La profession est encadrée par un dispositif légal strict, issu principalement de la loi Hoguet de 1970. Avant de franchir le pas, voici les obligations incontournables à connaître.
La carte professionnelle : le sésame obligatoire
Toute personne souhaitant exercer l’activité de transaction immobilière doit être titulaire d’une carte professionnelle délivrée par la Chambre de Commerce et d’Industrie (CCI) territorialement compétente.
Cette carte, renouvelable tous les trois ans, est conditionnée à un niveau de diplôme (BTS Professions Immobilières, licence, master ou expérience professionnelle reconnue) et à la justification d’une assurance RC Pro et d’une garantie financière si l’activité implique la détention de fonds.
La garantie financière : obligatoire dès que vous détenez des fonds
C’est l’une des obligations les plus structurantes pour une agence immobilière. Dès lors que vous encaissez des fonds pour le compte de vos clients — dépôts de garantie, loyers, provisions — vous devez disposer d’une garantie financière souscrite auprès d’un organisme habilité.
Pour s’informer sur la garantie financière et comprendre précisément dans quels cas elle s’impose, des ressources spécialisées permettent de faire le point sur votre situation.

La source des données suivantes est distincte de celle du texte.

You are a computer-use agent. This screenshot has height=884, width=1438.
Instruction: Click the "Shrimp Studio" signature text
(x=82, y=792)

Le montant minimal garanti est fixé par décret : 110 000 € les deux premières années d’activité, puis ajusté en fonction des encaissements réels. Cette garantie constitue un filet de sécurité pour vos clients en cas de défaillance.
L’assurance RC Pro : une protection indispensable
L’assurance responsabilité civile professionnelle est obligatoire pour tout agent immobilier. Elle couvre les dommages causés à des tiers (clients, acquéreurs, vendeurs) dans le cadre de votre activité : erreur de conseil, omission contractuelle, mauvaise évaluation d’un bien.

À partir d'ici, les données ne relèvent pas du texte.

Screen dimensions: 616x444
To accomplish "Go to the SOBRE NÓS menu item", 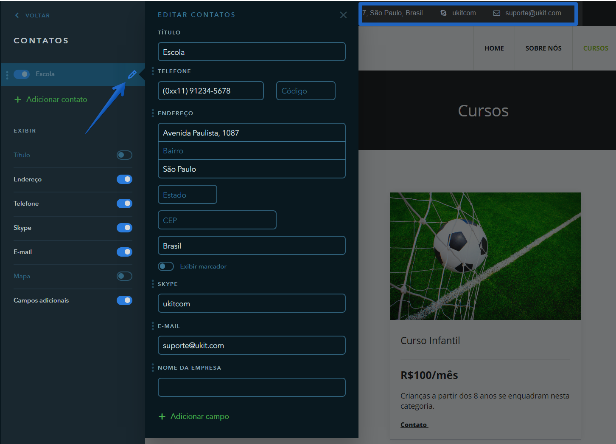I will [x=543, y=48].
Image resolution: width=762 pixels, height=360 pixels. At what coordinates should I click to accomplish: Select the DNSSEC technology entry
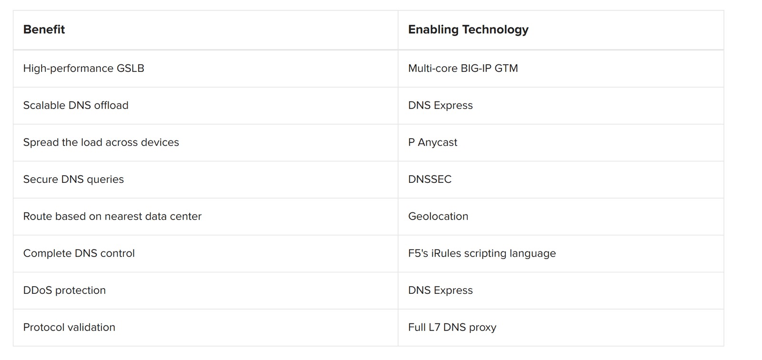coord(430,180)

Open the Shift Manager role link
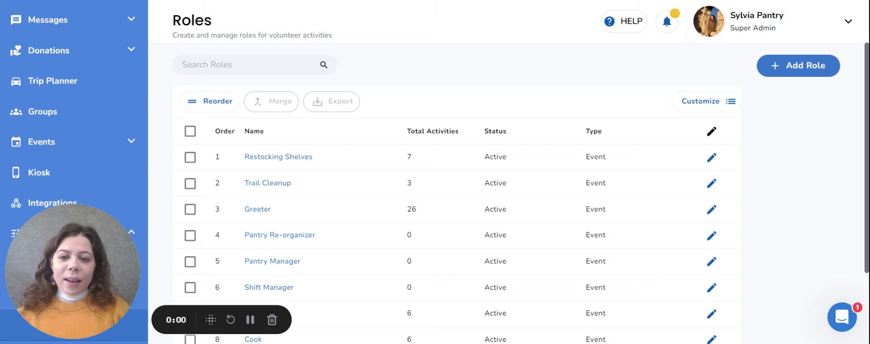point(269,287)

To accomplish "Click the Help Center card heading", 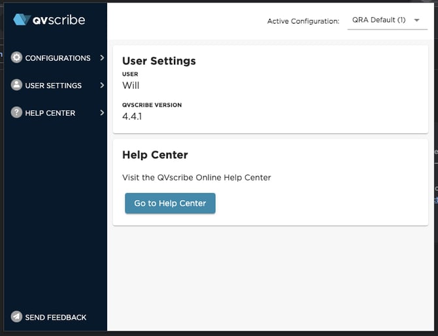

Sans cette assurance, vous engagez votre patrimoine personnel en cas de condamnation. Son coût annuel varie selon le volume d’activité et le type de transactions, mais elle reste un investissement marginal au regard des risques couverts.

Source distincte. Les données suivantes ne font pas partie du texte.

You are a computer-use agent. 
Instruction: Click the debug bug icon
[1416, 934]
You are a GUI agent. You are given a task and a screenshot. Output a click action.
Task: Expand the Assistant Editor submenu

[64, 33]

L’immatriculation et le registre du commerce
L’agence immobilière doit être immatriculée au Registre du Commerce et des Sociétés (RCS). Le choix de la forme juridique (EI, EURL, SARL, SAS) a des implications fiscales et sociales directes sur votre rémunération et sur la protection de vos biens personnels.
Le numéro SIREN et la forme juridique doivent figurer sur l’ensemble de vos supports de communication : mandats, contrats, annonces publicitaires, site internet.
Les obligations d’affichage et de transparence
La réglementation impose des mentions obligatoires sur vos documents commerciaux : numéro de carte professionnelle, nom de l’organisme garant, montant de la garantie financière, barème des honoraires affiché en vitrine et accessible en ligne.
Ces obligations de transparence visent à protéger les consommateurs et à encadrer les pratiques tarifaires du secteur. Leur non-respect expose l’agence à des sanctions administratives et à un risque de nullité des actes conclus.
La formation continue : une obligation récente
Depuis la loi ALUR de 2014, les titulaires de la carte professionnelle sont soumis à une obligation de formation continue de 42 heures sur trois ans, dont au moins deux heures consacrées à la déontologie.
Cette formation conditionne le renouvellement de la carte professionnelle. Elle peut être suivie auprès d’organismes agréés, en présentiel ou à distance, et porte sur les évolutions juridiques, fiscales et techniques de la profession.